### [Aim of the task]
Reproduce the lines of the listing below, starting with the line that contains "910x458 pixels. At" and continuing through the line that contains "I will pos(279,11).", with both of those lines included. Give only those lines.

### [Listing on finding words and elements]
§

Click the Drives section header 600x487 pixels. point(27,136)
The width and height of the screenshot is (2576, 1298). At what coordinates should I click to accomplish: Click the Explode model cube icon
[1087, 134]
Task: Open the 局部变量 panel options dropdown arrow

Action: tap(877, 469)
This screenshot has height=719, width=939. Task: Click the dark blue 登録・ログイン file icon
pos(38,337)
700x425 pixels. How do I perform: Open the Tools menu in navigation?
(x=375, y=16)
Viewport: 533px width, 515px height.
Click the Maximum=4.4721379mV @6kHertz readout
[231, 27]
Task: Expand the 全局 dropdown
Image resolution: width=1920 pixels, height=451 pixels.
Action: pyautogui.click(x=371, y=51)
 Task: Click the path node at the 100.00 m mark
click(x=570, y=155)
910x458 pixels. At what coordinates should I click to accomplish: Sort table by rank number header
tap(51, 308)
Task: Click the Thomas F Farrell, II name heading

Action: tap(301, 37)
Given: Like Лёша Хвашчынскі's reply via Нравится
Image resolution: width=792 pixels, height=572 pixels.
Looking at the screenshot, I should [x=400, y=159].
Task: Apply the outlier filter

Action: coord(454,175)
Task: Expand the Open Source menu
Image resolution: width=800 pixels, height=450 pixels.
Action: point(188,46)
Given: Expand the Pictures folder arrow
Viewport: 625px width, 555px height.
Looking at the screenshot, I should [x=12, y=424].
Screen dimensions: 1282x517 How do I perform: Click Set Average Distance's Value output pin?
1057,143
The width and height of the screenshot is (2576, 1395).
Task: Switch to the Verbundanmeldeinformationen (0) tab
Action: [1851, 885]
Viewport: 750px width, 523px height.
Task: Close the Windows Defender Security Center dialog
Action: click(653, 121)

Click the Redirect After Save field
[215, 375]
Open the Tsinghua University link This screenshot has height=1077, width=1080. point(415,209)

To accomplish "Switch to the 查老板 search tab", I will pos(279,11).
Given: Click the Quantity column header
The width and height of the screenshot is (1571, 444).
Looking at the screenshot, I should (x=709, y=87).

§

### [Answer below]
910x458 pixels. At what coordinates should I click to accomplish: Sort table by rank number header
tap(51, 308)
Task: Click the Thomas F Farrell, II name heading

Action: tap(301, 37)
Given: Like Лёша Хвашчынскі's reply via Нравится
Image resolution: width=792 pixels, height=572 pixels.
Looking at the screenshot, I should [x=400, y=159].
Task: Apply the outlier filter

Action: coord(454,175)
Task: Expand the Open Source menu
Image resolution: width=800 pixels, height=450 pixels.
Action: point(188,46)
Given: Expand the Pictures folder arrow
Viewport: 625px width, 555px height.
Looking at the screenshot, I should [x=12, y=424].
Screen dimensions: 1282x517 How do I perform: Click Set Average Distance's Value output pin?
1057,143
The width and height of the screenshot is (2576, 1395).
Task: Switch to the Verbundanmeldeinformationen (0) tab
Action: [1851, 885]
Viewport: 750px width, 523px height.
Task: Close the Windows Defender Security Center dialog
Action: click(653, 121)

Click the Redirect After Save field
[215, 375]
Open the Tsinghua University link This screenshot has height=1077, width=1080. point(415,209)

To accomplish "Switch to the 查老板 search tab", I will pos(279,11).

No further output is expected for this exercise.